Eu teria dificuldade de dizer qual foi a crônica de minha preferência. Em geral, seus textos são maravilhosos. Não entenda esse elogio como algo simplório, hein, porque li e reli seus textos com interesse. Sua prosa é simples, leve, imagética, lírica e tem a peculiaridade de construir uma linguagem acessível sem, contudo, perder em qualidade literária. Agora, a crônica que me deu um nó na garganta foi Precisamos falar dos mortos. A morte é um tema doloroso, mas envolvente. Essa crônica me fez entrar em contato com a tragédia que vivemos recentemente: ainda caminhamos sobre os escombros da pandemia. Perdi pessoas queridas para a Covid-19. Seu texto me foi catártico à medida que me levou a pensar e repensar essas perdas tão dolorosas vividas por mim e pelo mundo. 

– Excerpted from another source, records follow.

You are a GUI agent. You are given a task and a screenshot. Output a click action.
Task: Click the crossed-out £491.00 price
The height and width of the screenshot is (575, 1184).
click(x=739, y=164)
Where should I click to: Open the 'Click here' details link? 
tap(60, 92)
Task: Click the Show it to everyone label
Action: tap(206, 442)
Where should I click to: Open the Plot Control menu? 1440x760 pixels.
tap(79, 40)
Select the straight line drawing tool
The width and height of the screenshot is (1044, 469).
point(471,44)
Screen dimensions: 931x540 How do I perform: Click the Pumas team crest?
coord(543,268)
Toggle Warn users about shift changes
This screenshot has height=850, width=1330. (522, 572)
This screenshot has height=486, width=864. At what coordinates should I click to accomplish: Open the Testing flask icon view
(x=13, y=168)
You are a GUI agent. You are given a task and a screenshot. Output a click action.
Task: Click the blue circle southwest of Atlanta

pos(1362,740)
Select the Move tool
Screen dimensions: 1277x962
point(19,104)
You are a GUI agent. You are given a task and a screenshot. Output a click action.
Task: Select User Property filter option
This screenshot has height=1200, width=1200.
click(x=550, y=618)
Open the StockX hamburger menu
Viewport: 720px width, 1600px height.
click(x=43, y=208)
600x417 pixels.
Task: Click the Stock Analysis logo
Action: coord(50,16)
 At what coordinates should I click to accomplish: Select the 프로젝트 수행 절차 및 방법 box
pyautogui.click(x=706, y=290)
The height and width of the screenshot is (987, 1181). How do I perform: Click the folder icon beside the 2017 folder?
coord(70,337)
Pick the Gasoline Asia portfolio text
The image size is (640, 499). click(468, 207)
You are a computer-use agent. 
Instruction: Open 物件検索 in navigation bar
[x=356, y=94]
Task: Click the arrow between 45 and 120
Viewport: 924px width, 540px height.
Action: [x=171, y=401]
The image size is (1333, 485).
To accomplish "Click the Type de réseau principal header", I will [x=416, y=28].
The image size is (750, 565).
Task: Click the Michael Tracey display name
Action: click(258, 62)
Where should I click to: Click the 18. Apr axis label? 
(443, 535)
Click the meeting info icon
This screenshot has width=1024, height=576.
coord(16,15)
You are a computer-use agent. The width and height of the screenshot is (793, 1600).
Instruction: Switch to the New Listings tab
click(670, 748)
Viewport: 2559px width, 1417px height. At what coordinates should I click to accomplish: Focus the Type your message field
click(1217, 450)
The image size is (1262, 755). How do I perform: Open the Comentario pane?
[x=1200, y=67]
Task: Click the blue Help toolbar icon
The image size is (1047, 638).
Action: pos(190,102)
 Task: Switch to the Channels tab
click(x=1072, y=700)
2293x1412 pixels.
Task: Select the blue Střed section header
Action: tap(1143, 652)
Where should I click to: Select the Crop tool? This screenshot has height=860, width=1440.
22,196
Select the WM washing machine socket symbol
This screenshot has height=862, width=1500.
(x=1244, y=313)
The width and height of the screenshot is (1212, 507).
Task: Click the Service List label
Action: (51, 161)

Teclado de areia é um livro de metalinguagens e reflexões sobre o ofício de escrever. Não estranhe se alguns textos seus forem retomados em atividades de escrita literária, porque eles seriam exemplos criativos do que é postar-se diante do papel em busca de algo a ser escrito. 

Para concluir, devo dizer: você escolheu Rachel de Queiroz para destinatária de sua carta, e eu escolhi você. Sim, eu escreveria uma carta para você. Eu diria nela o quanto seu texto é criativo, valoroso e repleto de qualidades. Seus textos são um exercício de pensar, de sentir, de ver o mundo com sensibilidade e, sobretudo, de construir novos horizontes quando a ideia é expurgar pela escrita o que a alma resguarda. 

Você precisa escrever uma carta para Rachel de Queiroz, Liduína Benigno Xavier, e eu precisava escrever essa carta para você. Nela, vai o meu abraço comovido. Espero nos encontrarmos para um café literário dia desses, pois quero ouvi-la dizer sobre o processo de escrita desse livro que recebeu prêmio e tudo, merecidamente, viu?